The hon. Member has evidently got hold of another case. It is not a question of the woman, but of the police. It is a different, case altogether.

The MASTER of ELIBANK

Perhaps my hon. Friend will be good enough to put down a question.

Mr. MACKARNESS

Several questions upon it have already been asked.

The MASTER of ELIBANK

I do not think I am in error. My hon. Friend the Member for Merthyr (Mr. Keir Hardie), in a very moderate speech, asks whether the demonstration which is to be held tomorrow in Calcutta is likely to be stopped. I can only assure my hon. Friend that we know nothing about this at the India Office; and I am certain if the Indian Government take any action, such as the hon.

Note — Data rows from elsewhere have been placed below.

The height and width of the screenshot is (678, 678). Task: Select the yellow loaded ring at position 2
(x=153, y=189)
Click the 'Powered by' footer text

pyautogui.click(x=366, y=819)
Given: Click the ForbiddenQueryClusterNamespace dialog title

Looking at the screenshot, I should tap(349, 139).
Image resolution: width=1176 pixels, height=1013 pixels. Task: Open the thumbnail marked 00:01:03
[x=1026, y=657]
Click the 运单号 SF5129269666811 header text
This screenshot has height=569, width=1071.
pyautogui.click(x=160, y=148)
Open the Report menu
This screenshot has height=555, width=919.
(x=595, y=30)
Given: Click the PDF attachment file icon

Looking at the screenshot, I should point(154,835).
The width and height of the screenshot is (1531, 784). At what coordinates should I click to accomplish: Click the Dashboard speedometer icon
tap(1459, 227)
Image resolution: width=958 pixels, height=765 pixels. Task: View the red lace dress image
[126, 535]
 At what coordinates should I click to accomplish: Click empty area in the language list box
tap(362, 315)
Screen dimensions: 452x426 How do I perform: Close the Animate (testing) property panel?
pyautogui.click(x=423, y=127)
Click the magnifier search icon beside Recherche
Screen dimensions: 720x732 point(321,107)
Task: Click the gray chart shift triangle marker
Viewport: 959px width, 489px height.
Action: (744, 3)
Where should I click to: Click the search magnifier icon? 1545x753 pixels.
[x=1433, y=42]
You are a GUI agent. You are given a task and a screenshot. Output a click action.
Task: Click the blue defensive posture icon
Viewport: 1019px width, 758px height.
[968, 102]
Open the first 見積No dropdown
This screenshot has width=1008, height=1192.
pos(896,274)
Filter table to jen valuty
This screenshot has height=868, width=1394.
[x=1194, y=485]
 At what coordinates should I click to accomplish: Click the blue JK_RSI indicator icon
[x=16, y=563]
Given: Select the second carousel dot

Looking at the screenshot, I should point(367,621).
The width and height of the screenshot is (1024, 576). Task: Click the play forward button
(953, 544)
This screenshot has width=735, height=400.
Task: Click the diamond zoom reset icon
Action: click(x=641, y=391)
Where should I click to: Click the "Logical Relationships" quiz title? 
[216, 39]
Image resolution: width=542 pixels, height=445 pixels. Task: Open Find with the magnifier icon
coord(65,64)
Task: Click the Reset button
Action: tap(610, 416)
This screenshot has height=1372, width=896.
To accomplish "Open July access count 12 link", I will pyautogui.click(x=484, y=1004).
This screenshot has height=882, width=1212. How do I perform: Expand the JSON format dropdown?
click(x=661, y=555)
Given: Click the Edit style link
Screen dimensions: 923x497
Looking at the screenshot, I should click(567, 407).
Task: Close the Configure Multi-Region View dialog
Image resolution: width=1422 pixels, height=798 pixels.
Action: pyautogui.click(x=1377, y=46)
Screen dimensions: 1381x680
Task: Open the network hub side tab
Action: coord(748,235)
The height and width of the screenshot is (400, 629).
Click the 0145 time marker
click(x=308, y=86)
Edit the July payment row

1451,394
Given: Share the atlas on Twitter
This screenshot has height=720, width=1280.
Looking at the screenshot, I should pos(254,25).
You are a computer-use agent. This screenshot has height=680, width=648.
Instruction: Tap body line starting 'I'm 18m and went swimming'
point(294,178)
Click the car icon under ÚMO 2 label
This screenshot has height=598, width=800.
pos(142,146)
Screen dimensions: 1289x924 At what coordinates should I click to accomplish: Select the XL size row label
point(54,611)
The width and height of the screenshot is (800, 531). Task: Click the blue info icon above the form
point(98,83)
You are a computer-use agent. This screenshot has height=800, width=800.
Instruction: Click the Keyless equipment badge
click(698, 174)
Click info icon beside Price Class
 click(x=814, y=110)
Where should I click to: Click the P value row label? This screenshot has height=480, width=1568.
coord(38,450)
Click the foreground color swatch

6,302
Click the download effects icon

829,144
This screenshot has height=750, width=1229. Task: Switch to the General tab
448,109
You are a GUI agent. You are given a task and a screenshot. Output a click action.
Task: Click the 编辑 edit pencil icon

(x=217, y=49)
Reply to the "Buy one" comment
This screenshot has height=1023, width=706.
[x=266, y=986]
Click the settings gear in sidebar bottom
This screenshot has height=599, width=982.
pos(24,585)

Member suggests, they would only do so if they found there were real grounds for their intervention. My hon. Friend the Member for Merthyr, and also, I think, the Member for Bath (Mr. G. P. Gooch), in a speech of most studied moderation, criticised the Police Amendment Act in Calcutta. May I point out to my hon. Friends that this Act is, in fact, a reproduction of the Act which has been in effect for the last seven years in Bombay. I will not trouble the House with the details of this Act; in fact, I answered a question yesterday very fully on the subject. I will only mention for the information of my hon. Friends that when the Bombay Bill was passed in 1902 it was received with general approval by the Indian members of the Council. For instance, at the second reading one of the native members of the Council said:— The Bill emerges from the Select Committee shorn of all those objectionable features—and they were not many, I admit—which characterised it as it originally stood. A Bill of this sort is not a Bill with regard to which there is any general or common principle to be discussed, I think if my hon. Friend were to examine the provisions of this Bill he would not find it was such a formidable document as his speech would lead us to believe. My hon. Friend the Member for Merthyr also asked if there was any possibility of an amnesty being granted when the Indian Councils Act came into effect. He would not, of course, expect me to make any reply. I would only say that, under the existing regulations, these sentences come up for revision every six months. Perhaps that meets the suggestion of my hon. Friend the Member for Bath, who spoke about modification. We know from the Prime Minister the decision at which the Government has arrived, and we can only be guided by the reports which the Viceroy makes in connection with these cases.

Question, "That Mr. Speaker do now leave the Chair," put, and agreed to.